[Word and element location data]
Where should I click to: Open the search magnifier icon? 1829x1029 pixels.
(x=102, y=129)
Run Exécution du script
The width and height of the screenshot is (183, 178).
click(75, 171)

Given task
Set down each of the rows above word for word, keeping every character unchanged.

Solution below
Where should I click to: Open the search magnifier icon? 1829x1029 pixels.
(x=102, y=129)
Run Exécution du script
The width and height of the screenshot is (183, 178).
click(75, 171)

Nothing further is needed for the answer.